• [EXERCISE GOAL]: What you return must match the records character for character.

RECORDS TO USE START

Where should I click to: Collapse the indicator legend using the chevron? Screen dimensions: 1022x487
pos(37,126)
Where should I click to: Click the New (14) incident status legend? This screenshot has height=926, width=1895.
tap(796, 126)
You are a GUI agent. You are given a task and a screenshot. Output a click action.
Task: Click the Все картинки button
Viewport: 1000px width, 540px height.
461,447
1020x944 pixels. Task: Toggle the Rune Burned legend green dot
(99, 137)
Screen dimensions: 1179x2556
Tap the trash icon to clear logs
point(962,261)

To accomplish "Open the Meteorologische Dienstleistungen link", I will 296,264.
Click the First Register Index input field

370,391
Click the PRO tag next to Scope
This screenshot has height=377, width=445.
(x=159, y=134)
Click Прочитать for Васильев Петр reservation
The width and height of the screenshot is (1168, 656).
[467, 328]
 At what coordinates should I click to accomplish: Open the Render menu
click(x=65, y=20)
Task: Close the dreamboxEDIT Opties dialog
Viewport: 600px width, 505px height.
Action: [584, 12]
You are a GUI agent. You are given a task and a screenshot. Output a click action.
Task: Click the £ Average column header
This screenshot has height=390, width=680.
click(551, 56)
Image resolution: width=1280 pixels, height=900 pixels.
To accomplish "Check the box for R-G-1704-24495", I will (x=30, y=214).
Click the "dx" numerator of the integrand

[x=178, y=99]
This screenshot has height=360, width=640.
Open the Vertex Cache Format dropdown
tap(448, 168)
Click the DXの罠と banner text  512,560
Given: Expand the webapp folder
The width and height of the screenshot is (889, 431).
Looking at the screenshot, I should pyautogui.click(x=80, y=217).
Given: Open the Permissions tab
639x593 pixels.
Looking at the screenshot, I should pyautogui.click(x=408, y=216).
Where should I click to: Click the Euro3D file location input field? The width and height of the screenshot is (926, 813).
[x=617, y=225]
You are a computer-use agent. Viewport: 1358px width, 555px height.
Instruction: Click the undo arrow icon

RECORDS TO USE END

• [SOLUTION FOR THIS EXERCISE]:
Where should I click to: Collapse the indicator legend using the chevron? Screen dimensions: 1022x487
pos(37,126)
Where should I click to: Click the New (14) incident status legend? This screenshot has height=926, width=1895.
tap(796, 126)
You are a GUI agent. You are given a task and a screenshot. Output a click action.
Task: Click the Все картинки button
Viewport: 1000px width, 540px height.
461,447
1020x944 pixels. Task: Toggle the Rune Burned legend green dot
(99, 137)
Screen dimensions: 1179x2556
Tap the trash icon to clear logs
point(962,261)

To accomplish "Open the Meteorologische Dienstleistungen link", I will 296,264.
Click the First Register Index input field

370,391
Click the PRO tag next to Scope
This screenshot has height=377, width=445.
(x=159, y=134)
Click Прочитать for Васильев Петр reservation
The width and height of the screenshot is (1168, 656).
[467, 328]
 At what coordinates should I click to accomplish: Open the Render menu
click(x=65, y=20)
Task: Close the dreamboxEDIT Opties dialog
Viewport: 600px width, 505px height.
Action: [584, 12]
You are a GUI agent. You are given a task and a screenshot. Output a click action.
Task: Click the £ Average column header
This screenshot has height=390, width=680.
click(551, 56)
Image resolution: width=1280 pixels, height=900 pixels.
To accomplish "Check the box for R-G-1704-24495", I will (x=30, y=214).
Click the "dx" numerator of the integrand

[x=178, y=99]
This screenshot has height=360, width=640.
Open the Vertex Cache Format dropdown
tap(448, 168)
Click the DXの罠と banner text  512,560
Given: Expand the webapp folder
The width and height of the screenshot is (889, 431).
Looking at the screenshot, I should pyautogui.click(x=80, y=217).
Given: Open the Permissions tab
639x593 pixels.
Looking at the screenshot, I should pyautogui.click(x=408, y=216).
Where should I click to: Click the Euro3D file location input field? The width and height of the screenshot is (926, 813).
[x=617, y=225]
You are a computer-use agent. Viewport: 1358px width, 555px height.
Instruction: Click the undo arrow icon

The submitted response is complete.